Still no answers, but now I have more news: this whole time I've been looking at Splunk via the Windows app. But if I ignore that and just search on the workstation name, thousands of items show up. So now it seems that Splunk IS getting the info I want but for some reason the Windows app for Splunk refuses to display info for this one workstation. How strange is that?!! Can anyone troubleshoot the windows app?

I just ran netstat and it does show a connection to all 12 hosts. I then took a look at the firewall, ufw, and it shows activity from all 12 too. This is really baffling. I just installed some updates to the box and then rebooted, hoping that would be the end of it, but once again, all show up except the one in question.

If you run netstat on the ubuntu box, does it show connections from all 12 hosts?

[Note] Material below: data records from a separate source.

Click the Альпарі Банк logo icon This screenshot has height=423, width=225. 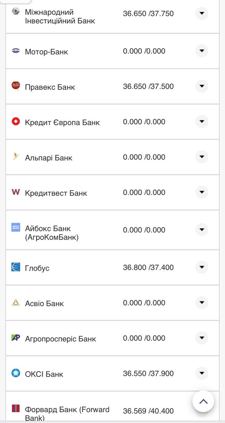pos(16,156)
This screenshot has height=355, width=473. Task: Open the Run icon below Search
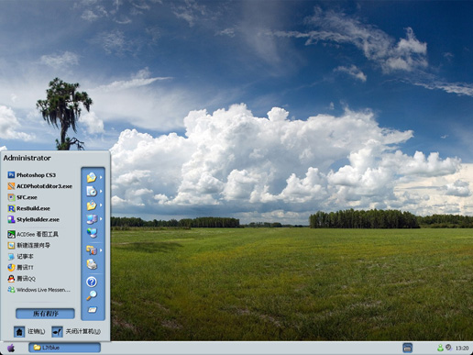[x=92, y=310]
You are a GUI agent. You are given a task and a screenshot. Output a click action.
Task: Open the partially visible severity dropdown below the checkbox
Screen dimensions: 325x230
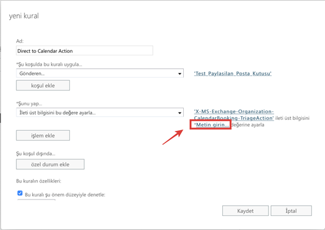(x=37, y=200)
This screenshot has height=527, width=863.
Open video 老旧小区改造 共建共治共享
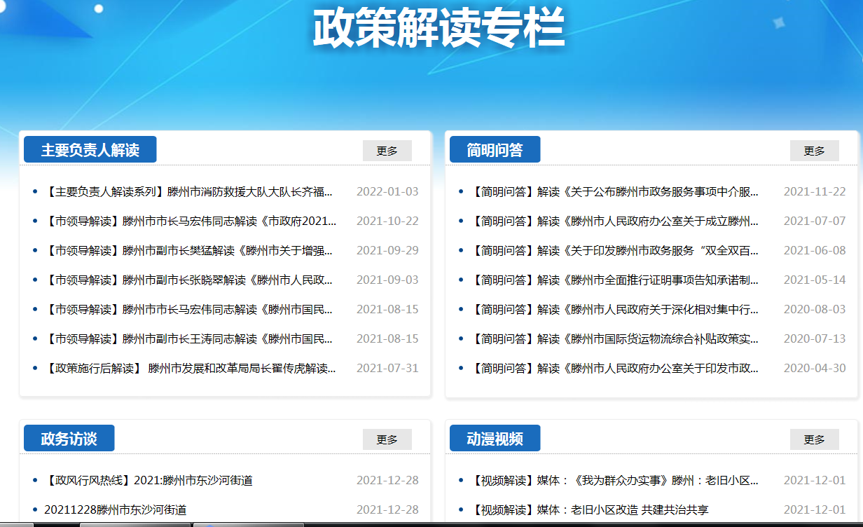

Sadly that's not the case. All are on the same subnet and the firewall they go through shows that all 12 are sending data. I assume the problem is on the Ubuntu server but that's where my understanding stops. Anyone know how to troubleshoot Ubuntu? Thanks everyone

I'm unsure of what troubleshooting you have already tried, but I would start at the network. While understanding that you have 12 identical WindowsXP boxes, all using the default port, are they all on the same subnet with the same network rules applied to them? It sounds to me like this one you are having problems with may be behind a firewall that is blocking the forwarder traffic.